> **Task directions**
For the data below, restate word for word only the lines from the line containing "The image size is (1255, 952)." through the line containing "You are a computer-use", both ends included.

[Extracted data entries]
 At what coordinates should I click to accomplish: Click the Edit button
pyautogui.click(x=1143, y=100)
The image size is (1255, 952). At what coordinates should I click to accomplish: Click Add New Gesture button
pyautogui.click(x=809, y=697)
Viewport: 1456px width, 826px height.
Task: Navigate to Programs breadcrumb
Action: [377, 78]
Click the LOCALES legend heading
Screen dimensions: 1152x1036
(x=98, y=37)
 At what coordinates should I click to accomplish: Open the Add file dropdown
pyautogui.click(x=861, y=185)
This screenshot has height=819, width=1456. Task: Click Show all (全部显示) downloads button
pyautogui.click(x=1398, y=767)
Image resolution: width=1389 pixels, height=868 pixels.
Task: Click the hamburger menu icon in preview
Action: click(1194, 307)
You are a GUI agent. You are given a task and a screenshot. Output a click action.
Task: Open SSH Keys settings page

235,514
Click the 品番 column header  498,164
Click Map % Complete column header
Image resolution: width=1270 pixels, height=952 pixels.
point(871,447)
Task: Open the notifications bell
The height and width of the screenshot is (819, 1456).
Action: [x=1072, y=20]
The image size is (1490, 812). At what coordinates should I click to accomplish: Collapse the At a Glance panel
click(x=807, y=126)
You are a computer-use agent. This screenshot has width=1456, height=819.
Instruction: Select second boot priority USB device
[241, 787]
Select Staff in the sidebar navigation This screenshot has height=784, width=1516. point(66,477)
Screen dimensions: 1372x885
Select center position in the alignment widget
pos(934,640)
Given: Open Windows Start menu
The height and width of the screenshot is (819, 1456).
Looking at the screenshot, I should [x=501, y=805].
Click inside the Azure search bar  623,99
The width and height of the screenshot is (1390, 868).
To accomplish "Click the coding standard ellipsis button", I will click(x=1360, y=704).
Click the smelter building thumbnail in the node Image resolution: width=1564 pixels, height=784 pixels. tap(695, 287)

> **Task result**
The image size is (1255, 952). At what coordinates should I click to accomplish: Click Add New Gesture button
pyautogui.click(x=809, y=697)
Viewport: 1456px width, 826px height.
Task: Navigate to Programs breadcrumb
Action: [377, 78]
Click the LOCALES legend heading
Screen dimensions: 1152x1036
(x=98, y=37)
 At what coordinates should I click to accomplish: Open the Add file dropdown
pyautogui.click(x=861, y=185)
This screenshot has height=819, width=1456. Task: Click Show all (全部显示) downloads button
pyautogui.click(x=1398, y=767)
Image resolution: width=1389 pixels, height=868 pixels.
Task: Click the hamburger menu icon in preview
Action: click(1194, 307)
You are a GUI agent. You are given a task and a screenshot. Output a click action.
Task: Open SSH Keys settings page

235,514
Click the 品番 column header  498,164
Click Map % Complete column header
Image resolution: width=1270 pixels, height=952 pixels.
point(871,447)
Task: Open the notifications bell
The height and width of the screenshot is (819, 1456).
Action: [x=1072, y=20]
The image size is (1490, 812). At what coordinates should I click to accomplish: Collapse the At a Glance panel
click(x=807, y=126)
You are a computer-use agent. This screenshot has width=1456, height=819.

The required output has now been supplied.